Positional Expletives in Danish, German, and Yiddish

Author: Stefan Müller and Bjarne Ørsnes

Subject Areas: Expletives, Danish, German, Yiddish, HPSG

This paper appeared 2011 in Stefan Müller (Ed): Proceedings of the 18th International Conference on Head-Driven Phrase Structure Grammar, University of Washington, Stanford: CSLI Publications, pages 167–187.

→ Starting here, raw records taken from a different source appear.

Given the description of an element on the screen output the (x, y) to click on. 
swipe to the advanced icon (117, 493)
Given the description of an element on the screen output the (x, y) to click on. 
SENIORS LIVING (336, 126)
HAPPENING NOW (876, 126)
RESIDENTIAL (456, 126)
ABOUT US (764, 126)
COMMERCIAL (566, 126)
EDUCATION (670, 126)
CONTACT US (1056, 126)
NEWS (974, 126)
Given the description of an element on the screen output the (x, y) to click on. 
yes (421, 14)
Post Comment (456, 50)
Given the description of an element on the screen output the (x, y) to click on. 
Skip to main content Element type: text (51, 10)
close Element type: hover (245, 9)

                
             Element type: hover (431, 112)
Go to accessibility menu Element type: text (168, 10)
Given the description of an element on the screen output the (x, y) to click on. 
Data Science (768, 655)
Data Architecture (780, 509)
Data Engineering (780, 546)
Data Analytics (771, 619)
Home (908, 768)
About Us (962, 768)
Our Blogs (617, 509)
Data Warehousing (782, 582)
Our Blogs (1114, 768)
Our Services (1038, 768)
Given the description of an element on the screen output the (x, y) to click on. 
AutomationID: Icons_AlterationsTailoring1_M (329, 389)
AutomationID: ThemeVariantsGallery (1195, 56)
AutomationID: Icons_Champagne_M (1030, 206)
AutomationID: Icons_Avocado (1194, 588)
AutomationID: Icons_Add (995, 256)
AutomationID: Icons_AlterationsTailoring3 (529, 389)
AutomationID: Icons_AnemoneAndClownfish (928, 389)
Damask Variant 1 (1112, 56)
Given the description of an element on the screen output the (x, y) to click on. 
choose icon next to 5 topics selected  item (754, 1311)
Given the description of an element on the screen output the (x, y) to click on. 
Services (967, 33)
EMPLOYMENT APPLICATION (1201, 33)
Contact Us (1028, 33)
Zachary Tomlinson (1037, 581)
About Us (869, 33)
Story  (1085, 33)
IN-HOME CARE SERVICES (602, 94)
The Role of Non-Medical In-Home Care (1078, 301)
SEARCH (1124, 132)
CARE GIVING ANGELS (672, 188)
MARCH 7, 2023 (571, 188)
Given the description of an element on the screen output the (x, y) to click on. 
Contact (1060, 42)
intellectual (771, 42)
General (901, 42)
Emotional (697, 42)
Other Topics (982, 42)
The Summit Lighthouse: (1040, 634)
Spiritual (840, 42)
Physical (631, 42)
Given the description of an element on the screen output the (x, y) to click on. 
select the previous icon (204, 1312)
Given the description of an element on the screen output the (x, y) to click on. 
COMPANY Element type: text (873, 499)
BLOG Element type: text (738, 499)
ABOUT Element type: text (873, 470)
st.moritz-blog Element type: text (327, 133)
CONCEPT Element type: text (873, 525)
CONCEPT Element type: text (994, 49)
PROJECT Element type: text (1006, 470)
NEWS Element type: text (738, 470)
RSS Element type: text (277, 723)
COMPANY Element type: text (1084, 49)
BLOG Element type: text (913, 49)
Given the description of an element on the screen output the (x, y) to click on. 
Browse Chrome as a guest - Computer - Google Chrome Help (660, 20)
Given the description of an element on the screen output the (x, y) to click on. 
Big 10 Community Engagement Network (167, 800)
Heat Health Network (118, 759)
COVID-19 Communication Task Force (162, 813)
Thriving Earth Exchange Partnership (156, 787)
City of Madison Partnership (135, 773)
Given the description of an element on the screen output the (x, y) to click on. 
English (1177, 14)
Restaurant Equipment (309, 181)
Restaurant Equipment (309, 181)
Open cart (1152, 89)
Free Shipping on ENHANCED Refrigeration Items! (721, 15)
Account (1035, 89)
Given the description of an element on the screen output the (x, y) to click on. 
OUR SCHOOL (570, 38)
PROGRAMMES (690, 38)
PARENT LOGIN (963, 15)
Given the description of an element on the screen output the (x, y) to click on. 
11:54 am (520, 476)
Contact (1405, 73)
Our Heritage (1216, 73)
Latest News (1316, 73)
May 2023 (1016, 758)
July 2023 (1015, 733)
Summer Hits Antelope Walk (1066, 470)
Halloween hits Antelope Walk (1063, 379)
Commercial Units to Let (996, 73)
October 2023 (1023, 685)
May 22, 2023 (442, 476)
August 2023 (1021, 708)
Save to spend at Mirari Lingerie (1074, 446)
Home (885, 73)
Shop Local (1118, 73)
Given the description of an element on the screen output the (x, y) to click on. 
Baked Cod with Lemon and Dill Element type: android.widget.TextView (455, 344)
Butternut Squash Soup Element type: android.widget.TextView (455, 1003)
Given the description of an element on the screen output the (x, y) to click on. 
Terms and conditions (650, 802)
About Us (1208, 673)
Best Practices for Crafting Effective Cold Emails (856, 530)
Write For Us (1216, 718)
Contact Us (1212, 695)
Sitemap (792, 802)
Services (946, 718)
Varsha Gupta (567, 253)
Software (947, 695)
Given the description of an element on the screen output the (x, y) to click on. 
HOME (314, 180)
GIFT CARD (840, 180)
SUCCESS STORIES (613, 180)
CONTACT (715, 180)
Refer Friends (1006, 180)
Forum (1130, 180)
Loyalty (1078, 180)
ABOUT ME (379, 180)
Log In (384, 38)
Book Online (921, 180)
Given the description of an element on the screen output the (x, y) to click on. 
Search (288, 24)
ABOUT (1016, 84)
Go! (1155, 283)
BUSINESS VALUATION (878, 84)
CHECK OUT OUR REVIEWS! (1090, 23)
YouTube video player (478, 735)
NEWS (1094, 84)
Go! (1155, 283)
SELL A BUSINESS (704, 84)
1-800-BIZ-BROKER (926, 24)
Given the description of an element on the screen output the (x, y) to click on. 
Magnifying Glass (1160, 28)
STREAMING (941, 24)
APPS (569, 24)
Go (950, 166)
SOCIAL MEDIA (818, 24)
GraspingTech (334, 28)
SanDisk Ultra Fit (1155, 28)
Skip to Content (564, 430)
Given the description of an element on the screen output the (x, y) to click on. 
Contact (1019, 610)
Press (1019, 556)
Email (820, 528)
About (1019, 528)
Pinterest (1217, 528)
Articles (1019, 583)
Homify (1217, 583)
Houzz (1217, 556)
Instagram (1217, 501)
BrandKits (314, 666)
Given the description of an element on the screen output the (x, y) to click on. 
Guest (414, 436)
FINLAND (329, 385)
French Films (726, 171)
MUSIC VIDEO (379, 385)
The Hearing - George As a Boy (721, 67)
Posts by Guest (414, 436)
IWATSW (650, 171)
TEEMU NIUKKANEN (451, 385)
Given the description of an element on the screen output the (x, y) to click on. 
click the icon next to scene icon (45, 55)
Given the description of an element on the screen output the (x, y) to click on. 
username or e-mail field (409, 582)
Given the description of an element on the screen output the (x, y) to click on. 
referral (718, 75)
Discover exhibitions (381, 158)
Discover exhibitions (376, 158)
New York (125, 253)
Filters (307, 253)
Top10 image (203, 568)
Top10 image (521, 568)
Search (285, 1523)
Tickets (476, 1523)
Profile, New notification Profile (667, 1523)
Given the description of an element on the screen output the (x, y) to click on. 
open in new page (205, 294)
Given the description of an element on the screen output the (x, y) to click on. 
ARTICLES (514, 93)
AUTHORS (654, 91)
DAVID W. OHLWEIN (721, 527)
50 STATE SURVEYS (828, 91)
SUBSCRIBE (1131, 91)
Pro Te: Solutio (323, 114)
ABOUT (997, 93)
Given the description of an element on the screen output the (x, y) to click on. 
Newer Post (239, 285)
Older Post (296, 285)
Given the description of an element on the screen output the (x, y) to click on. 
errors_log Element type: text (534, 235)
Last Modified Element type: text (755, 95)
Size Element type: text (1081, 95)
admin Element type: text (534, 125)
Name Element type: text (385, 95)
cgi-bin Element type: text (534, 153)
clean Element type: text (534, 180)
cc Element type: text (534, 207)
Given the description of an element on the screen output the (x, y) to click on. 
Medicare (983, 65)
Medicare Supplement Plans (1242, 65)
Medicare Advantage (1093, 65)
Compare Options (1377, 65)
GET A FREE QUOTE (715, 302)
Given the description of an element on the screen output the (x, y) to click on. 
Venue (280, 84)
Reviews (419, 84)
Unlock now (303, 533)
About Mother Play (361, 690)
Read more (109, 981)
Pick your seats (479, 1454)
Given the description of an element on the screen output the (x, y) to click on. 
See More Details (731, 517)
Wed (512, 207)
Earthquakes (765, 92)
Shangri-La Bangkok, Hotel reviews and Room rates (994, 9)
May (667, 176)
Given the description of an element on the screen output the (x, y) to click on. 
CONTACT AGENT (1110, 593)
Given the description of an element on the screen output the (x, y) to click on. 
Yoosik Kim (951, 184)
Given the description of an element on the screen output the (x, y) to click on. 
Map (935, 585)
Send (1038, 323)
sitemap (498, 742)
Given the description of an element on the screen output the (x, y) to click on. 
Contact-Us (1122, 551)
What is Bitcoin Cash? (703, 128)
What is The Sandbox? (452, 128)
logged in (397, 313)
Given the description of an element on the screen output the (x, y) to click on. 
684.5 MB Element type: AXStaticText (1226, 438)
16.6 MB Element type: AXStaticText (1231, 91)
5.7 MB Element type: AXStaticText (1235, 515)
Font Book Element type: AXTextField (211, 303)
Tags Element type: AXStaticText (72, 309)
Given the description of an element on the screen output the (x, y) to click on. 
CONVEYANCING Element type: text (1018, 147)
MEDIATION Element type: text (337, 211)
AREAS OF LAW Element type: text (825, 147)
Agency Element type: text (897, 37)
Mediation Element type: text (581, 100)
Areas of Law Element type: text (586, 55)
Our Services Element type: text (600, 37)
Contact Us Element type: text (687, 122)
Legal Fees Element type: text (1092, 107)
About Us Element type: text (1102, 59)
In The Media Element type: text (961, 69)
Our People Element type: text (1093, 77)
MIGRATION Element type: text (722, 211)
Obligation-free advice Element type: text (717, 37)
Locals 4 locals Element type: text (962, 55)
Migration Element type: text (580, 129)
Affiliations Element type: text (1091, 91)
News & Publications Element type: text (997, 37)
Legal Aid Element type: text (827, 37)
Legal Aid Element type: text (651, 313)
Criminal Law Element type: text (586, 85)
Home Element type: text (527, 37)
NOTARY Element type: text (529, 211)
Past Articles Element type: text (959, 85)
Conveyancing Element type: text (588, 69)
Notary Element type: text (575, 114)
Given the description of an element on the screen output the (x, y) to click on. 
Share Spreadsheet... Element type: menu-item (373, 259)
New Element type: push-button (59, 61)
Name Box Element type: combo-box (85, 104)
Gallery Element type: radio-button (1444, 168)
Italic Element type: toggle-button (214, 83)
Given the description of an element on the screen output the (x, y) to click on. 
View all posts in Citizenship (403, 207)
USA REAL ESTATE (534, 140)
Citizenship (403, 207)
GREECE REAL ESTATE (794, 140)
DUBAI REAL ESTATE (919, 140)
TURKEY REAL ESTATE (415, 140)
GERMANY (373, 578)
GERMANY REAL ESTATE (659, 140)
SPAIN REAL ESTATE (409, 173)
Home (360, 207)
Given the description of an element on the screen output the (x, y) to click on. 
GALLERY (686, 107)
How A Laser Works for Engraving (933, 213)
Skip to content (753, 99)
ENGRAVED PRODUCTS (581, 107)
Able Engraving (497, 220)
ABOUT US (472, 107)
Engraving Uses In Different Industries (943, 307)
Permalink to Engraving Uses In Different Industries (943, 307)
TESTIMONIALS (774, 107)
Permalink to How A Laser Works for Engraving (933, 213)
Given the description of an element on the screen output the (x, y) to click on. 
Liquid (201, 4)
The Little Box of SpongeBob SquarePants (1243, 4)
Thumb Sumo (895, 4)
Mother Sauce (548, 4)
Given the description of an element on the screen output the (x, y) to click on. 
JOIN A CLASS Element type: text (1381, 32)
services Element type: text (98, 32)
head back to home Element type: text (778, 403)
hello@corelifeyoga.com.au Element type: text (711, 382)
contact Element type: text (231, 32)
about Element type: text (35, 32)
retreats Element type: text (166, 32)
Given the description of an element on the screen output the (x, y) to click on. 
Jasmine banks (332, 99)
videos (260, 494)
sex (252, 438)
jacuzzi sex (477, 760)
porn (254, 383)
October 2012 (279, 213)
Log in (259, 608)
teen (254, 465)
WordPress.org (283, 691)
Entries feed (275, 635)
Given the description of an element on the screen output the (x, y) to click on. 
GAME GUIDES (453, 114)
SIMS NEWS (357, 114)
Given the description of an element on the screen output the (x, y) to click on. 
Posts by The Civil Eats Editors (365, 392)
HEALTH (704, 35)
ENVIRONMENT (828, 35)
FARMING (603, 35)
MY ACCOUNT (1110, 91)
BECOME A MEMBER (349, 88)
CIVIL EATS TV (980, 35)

The paper deals with expletives that are inserted into clauses for structural reasons. We will focus on the Germanic languages Danish, German, and Yiddish. In Danish and Yiddish expletives are inserted in preverbal position in certain wh clauses: For Danish such an insertion is necessary when the subject is locally extracted from an SVO configuration in non-assertive clauses. In Yiddish wh clauses are formed from a wh phrase and a V2 clause. If no element would be fronted in the embedded V2 clause, an expletive is inserted in non-assertive clauses in order to meet the V3 requirement. In addition to the embedded wh clauses, declarative V2 clauses also allow the insertion of an expletive. In Danish the expletive fills the subject position and is not necessarily fronted. In German and Yiddish the expletive has to occur in fronted position. In contrast to Danish and Yiddish, German does not insert expletives in wh clauses. They are inserted only into declarative V2 clauses in order to fulfill the V2 requirement without having to front another constituent. In this paper we try to provide an account that captures the comonnalities between the three languages while being able to account for the differences.

The analysis is part of computer-processable fragments of Danish, German, and Yiddish that share a common core.